* 抜粋本文
§ §
週明け9日前場の香港マーケットは、主要88銘柄で構成されるハンセン指数が前営業日比385.40ポイント(1.45%)高の26945.35ポイント、本土企業株で構成される中国本土株指数(旧H株指数)が111.60ポイント(1.24%)高の9142.98ポイントと反発した。売買代金は1362億5600万香港ドルとなっている(6日前場は1394億6250万香港ドル)。

 米株高が好感される流れ。先週末の米株市場では、米景気指標の改善で主要株価指数のNYダウが2.5%高と急反発し、4週ぶりに史上最高値を更新している。ほか、フィラデルフィア半導体株指数(SOX)が5.7%高と4日ぶりに急反発した。香港にも株高が波及している。また、商品市況の持ち直しや、人民元相場の高値安定も買い安心感を誘った。(亜州リサーチ編集部)
§ §
* 一覧抜粋
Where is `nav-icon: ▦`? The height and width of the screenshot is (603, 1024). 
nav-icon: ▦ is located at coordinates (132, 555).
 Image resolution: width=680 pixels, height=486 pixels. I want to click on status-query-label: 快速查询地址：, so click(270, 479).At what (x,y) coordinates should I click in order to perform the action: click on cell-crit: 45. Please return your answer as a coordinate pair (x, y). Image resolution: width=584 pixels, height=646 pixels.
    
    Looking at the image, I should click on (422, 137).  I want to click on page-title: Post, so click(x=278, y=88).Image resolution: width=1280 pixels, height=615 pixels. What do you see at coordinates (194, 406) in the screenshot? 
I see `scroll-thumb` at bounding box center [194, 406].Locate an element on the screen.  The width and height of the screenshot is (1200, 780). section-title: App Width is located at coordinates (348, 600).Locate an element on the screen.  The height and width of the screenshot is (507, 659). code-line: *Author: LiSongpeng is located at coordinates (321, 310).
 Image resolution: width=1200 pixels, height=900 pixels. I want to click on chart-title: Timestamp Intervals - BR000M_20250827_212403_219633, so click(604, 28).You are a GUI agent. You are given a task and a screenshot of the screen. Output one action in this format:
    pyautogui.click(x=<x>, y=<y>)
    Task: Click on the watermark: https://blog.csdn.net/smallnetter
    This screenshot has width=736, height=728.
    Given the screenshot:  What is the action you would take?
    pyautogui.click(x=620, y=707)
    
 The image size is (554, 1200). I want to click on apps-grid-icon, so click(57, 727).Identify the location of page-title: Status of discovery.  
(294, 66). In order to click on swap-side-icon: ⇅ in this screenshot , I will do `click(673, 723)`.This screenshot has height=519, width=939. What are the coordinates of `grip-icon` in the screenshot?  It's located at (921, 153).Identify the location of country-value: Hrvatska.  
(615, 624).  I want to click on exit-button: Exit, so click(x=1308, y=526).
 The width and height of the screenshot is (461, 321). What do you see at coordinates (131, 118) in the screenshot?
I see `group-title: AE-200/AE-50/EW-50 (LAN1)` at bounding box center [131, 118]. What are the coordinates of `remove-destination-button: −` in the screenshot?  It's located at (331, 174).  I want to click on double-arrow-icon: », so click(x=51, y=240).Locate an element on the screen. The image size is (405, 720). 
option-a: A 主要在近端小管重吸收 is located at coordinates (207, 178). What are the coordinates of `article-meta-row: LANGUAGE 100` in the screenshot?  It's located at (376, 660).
§ §
* 作業指示
抜粋本文の「週明け9日前場の香港マーケッ」から「った。(亜州リサーチ編集部)」まで(両端を含む)を、「ハンセン指数」を「恒生指数」に置き換えて書き直してください。 一覧の内容はこの作業に関係しません。

* 解答
週明け9日前場の香港マーケットは、主要88銘柄で構成される恒生指数が前営業日比385.40ポイント(1.45%)高の26945.35ポイント、本土企業株で構成される中国本土株指数(旧H株指数)が111.60ポイント(1.24%)高の9142.98ポイントと反発した。売買代金は1362億5600万香港ドルとなっている(6日前場は1394億6250万香港ドル)。

 米株高が好感される流れ。先週末の米株市場では、米景気指標の改善で主要株価指数のNYダウが2.5%高と急反発し、4週ぶりに史上最高値を更新している。ほか、フィラデルフィア半導体株指数(SOX)が5.7%高と4日ぶりに急反発した。香港にも株高が波及している。また、商品市況の持ち直しや、人民元相場の高値安定も買い安心感を誘った。(亜州リサーチ編集部)